> PROBLEM STATEMENT: All of the records must be given again exactly.

___ EXTRACTED ENTRIES

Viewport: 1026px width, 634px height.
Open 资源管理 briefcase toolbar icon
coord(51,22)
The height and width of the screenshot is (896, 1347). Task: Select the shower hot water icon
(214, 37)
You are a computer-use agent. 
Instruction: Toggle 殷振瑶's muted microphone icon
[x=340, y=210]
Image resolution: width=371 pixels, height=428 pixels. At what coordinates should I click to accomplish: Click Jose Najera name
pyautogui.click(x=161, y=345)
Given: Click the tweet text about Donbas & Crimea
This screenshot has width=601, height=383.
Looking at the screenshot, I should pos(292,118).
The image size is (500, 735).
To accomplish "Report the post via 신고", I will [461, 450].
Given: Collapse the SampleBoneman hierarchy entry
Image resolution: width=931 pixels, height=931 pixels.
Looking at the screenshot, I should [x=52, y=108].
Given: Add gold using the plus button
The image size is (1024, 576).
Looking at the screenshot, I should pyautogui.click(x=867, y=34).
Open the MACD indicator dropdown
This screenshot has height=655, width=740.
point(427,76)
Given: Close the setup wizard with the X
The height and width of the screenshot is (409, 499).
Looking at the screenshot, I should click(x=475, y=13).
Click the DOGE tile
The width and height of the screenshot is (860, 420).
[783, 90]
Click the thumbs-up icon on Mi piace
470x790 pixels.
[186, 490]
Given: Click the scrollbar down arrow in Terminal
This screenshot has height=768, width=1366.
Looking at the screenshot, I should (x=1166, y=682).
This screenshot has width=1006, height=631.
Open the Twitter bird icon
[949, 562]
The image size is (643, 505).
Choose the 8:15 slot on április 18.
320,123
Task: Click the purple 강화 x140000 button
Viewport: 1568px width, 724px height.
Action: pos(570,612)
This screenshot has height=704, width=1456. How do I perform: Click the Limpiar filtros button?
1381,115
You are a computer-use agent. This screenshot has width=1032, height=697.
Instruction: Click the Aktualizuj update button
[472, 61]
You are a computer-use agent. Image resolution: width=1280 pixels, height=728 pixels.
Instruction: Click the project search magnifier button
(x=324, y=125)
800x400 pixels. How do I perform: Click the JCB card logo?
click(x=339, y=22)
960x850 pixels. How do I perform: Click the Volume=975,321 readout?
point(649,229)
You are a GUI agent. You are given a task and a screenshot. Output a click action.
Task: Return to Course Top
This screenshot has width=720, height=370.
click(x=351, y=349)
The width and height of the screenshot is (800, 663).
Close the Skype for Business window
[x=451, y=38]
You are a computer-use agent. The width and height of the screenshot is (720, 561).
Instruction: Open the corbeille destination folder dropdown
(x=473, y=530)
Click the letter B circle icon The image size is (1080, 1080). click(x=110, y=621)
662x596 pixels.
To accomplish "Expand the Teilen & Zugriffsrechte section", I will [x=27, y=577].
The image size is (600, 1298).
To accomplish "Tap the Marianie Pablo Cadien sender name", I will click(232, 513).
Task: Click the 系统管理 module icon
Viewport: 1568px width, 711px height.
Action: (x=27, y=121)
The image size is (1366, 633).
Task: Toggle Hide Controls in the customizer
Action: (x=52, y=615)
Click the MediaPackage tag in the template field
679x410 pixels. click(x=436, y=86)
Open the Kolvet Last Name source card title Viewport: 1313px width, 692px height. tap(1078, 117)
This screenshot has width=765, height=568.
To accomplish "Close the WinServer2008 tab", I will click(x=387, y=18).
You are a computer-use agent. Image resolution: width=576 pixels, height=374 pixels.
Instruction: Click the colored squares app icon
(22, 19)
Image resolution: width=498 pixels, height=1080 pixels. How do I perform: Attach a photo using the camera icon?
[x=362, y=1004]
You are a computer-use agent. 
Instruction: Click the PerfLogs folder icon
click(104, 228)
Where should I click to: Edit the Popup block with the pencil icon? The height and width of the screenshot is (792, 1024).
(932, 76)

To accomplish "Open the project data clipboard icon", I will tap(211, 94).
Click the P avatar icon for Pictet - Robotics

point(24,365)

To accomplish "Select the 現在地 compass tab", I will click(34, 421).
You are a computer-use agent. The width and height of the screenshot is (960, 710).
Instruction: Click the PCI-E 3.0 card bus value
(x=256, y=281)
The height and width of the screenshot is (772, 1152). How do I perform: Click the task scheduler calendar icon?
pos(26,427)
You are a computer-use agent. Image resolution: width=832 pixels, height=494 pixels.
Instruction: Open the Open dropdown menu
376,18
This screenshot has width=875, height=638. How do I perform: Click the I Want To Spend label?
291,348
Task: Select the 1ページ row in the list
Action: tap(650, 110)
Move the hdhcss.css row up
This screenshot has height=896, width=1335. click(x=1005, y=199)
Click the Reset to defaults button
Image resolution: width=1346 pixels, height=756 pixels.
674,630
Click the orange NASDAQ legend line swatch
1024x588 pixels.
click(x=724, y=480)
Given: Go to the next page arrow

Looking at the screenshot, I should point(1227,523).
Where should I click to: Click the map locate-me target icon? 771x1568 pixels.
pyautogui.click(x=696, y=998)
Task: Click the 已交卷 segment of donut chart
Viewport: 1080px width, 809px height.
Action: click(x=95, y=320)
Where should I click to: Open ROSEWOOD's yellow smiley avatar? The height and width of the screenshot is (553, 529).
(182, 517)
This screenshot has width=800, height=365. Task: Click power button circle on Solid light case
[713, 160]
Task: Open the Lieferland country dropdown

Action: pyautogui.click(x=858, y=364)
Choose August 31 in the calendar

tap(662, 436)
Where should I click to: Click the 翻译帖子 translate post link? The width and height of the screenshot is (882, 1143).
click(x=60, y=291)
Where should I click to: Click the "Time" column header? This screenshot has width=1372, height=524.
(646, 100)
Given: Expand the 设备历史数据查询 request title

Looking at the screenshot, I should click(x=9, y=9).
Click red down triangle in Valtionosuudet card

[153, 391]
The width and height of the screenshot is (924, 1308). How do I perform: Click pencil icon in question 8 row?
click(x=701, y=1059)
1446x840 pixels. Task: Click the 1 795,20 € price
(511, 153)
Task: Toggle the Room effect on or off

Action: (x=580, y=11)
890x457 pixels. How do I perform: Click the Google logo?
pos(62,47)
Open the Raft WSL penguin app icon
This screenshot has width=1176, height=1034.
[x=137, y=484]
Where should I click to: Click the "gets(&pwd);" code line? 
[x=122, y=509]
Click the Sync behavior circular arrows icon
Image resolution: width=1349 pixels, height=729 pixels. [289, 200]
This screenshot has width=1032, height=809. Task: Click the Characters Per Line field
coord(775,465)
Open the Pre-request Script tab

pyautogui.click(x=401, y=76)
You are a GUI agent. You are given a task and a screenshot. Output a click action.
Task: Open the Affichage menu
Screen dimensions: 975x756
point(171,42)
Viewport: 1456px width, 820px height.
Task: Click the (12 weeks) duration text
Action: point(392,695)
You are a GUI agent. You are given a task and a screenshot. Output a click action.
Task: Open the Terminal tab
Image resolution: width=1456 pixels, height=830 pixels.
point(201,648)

______

> RESULT OF THE EXERCISE:
Viewport: 1026px width, 634px height.
Open 资源管理 briefcase toolbar icon
coord(51,22)
The height and width of the screenshot is (896, 1347). Task: Select the shower hot water icon
(214, 37)
You are a computer-use agent. 
Instruction: Toggle 殷振瑶's muted microphone icon
[x=340, y=210]
Image resolution: width=371 pixels, height=428 pixels. At what coordinates should I click to accomplish: Click Jose Najera name
pyautogui.click(x=161, y=345)
Given: Click the tweet text about Donbas & Crimea
This screenshot has width=601, height=383.
Looking at the screenshot, I should pos(292,118).
The image size is (500, 735).
To accomplish "Report the post via 신고", I will [461, 450].
Given: Collapse the SampleBoneman hierarchy entry
Image resolution: width=931 pixels, height=931 pixels.
Looking at the screenshot, I should [x=52, y=108].
Given: Add gold using the plus button
The image size is (1024, 576).
Looking at the screenshot, I should pyautogui.click(x=867, y=34).
Open the MACD indicator dropdown
This screenshot has height=655, width=740.
point(427,76)
Given: Close the setup wizard with the X
The height and width of the screenshot is (409, 499).
Looking at the screenshot, I should click(x=475, y=13).
Click the DOGE tile
The width and height of the screenshot is (860, 420).
[783, 90]
Click the thumbs-up icon on Mi piace
470x790 pixels.
[186, 490]
Given: Click the scrollbar down arrow in Terminal
This screenshot has height=768, width=1366.
Looking at the screenshot, I should (x=1166, y=682).
This screenshot has width=1006, height=631.
Open the Twitter bird icon
[949, 562]
The image size is (643, 505).
Choose the 8:15 slot on április 18.
320,123
Task: Click the purple 강화 x140000 button
Viewport: 1568px width, 724px height.
Action: pos(570,612)
This screenshot has height=704, width=1456. How do I perform: Click the Limpiar filtros button?
1381,115
You are a computer-use agent. This screenshot has width=1032, height=697.
Instruction: Click the Aktualizuj update button
[472, 61]
You are a computer-use agent. Image resolution: width=1280 pixels, height=728 pixels.
Instruction: Click the project search magnifier button
(x=324, y=125)
800x400 pixels. How do I perform: Click the JCB card logo?
click(x=339, y=22)
960x850 pixels. How do I perform: Click the Volume=975,321 readout?
point(649,229)
You are a GUI agent. You are given a task and a screenshot. Output a click action.
Task: Return to Course Top
This screenshot has width=720, height=370.
click(x=351, y=349)
The width and height of the screenshot is (800, 663).
Close the Skype for Business window
[x=451, y=38]
You are a computer-use agent. The width and height of the screenshot is (720, 561).
Instruction: Open the corbeille destination folder dropdown
(x=473, y=530)
Click the letter B circle icon The image size is (1080, 1080). click(x=110, y=621)
662x596 pixels.
To accomplish "Expand the Teilen & Zugriffsrechte section", I will [x=27, y=577].
The image size is (600, 1298).
To accomplish "Tap the Marianie Pablo Cadien sender name", I will click(232, 513).
Task: Click the 系统管理 module icon
Viewport: 1568px width, 711px height.
Action: (x=27, y=121)
The image size is (1366, 633).
Task: Toggle Hide Controls in the customizer
Action: (x=52, y=615)
Click the MediaPackage tag in the template field
679x410 pixels. click(x=436, y=86)
Open the Kolvet Last Name source card title Viewport: 1313px width, 692px height. tap(1078, 117)
This screenshot has width=765, height=568.
To accomplish "Close the WinServer2008 tab", I will click(x=387, y=18).
You are a computer-use agent. Image resolution: width=576 pixels, height=374 pixels.
Instruction: Click the colored squares app icon
(22, 19)
Image resolution: width=498 pixels, height=1080 pixels. How do I perform: Attach a photo using the camera icon?
[x=362, y=1004]
You are a computer-use agent. 
Instruction: Click the PerfLogs folder icon
click(104, 228)
Where should I click to: Edit the Popup block with the pencil icon? The height and width of the screenshot is (792, 1024).
(932, 76)

To accomplish "Open the project data clipboard icon", I will tap(211, 94).
Click the P avatar icon for Pictet - Robotics

point(24,365)

To accomplish "Select the 現在地 compass tab", I will click(34, 421).
You are a computer-use agent. The width and height of the screenshot is (960, 710).
Instruction: Click the PCI-E 3.0 card bus value
(x=256, y=281)
The height and width of the screenshot is (772, 1152). How do I perform: Click the task scheduler calendar icon?
pos(26,427)
You are a computer-use agent. Image resolution: width=832 pixels, height=494 pixels.
Instruction: Open the Open dropdown menu
376,18
This screenshot has width=875, height=638. How do I perform: Click the I Want To Spend label?
291,348
Task: Select the 1ページ row in the list
Action: tap(650, 110)
Move the hdhcss.css row up
This screenshot has height=896, width=1335. click(x=1005, y=199)
Click the Reset to defaults button
Image resolution: width=1346 pixels, height=756 pixels.
674,630
Click the orange NASDAQ legend line swatch
1024x588 pixels.
click(x=724, y=480)
Given: Go to the next page arrow

Looking at the screenshot, I should point(1227,523).
Where should I click to: Click the map locate-me target icon? 771x1568 pixels.
pyautogui.click(x=696, y=998)
Task: Click the 已交卷 segment of donut chart
Viewport: 1080px width, 809px height.
Action: click(x=95, y=320)
Where should I click to: Open ROSEWOOD's yellow smiley avatar? The height and width of the screenshot is (553, 529).
(182, 517)
This screenshot has width=800, height=365. Task: Click power button circle on Solid light case
[713, 160]
Task: Open the Lieferland country dropdown

Action: pyautogui.click(x=858, y=364)
Choose August 31 in the calendar

tap(662, 436)
Where should I click to: Click the 翻译帖子 translate post link? The width and height of the screenshot is (882, 1143).
click(x=60, y=291)
Where should I click to: Click the "Time" column header? This screenshot has width=1372, height=524.
(646, 100)
Given: Expand the 设备历史数据查询 request title

Looking at the screenshot, I should click(x=9, y=9).
Click red down triangle in Valtionosuudet card

[153, 391]
The width and height of the screenshot is (924, 1308). How do I perform: Click pencil icon in question 8 row?
click(x=701, y=1059)
1446x840 pixels. Task: Click the 1 795,20 € price
(511, 153)
Task: Toggle the Room effect on or off

Action: (x=580, y=11)
890x457 pixels. How do I perform: Click the Google logo?
pos(62,47)
Open the Raft WSL penguin app icon
This screenshot has width=1176, height=1034.
[x=137, y=484]
Where should I click to: Click the "gets(&pwd);" code line? 
[x=122, y=509]
Click the Sync behavior circular arrows icon
Image resolution: width=1349 pixels, height=729 pixels. [289, 200]
This screenshot has width=1032, height=809. Task: Click the Characters Per Line field
coord(775,465)
Open the Pre-request Script tab

pyautogui.click(x=401, y=76)
You are a GUI agent. You are given a task and a screenshot. Output a click action.
Task: Open the Affichage menu
Screen dimensions: 975x756
point(171,42)
Viewport: 1456px width, 820px height.
Task: Click the (12 weeks) duration text
Action: point(392,695)
You are a GUI agent. You are given a task and a screenshot. Output a click action.
Task: Open the Terminal tab
Image resolution: width=1456 pixels, height=830 pixels.
point(201,648)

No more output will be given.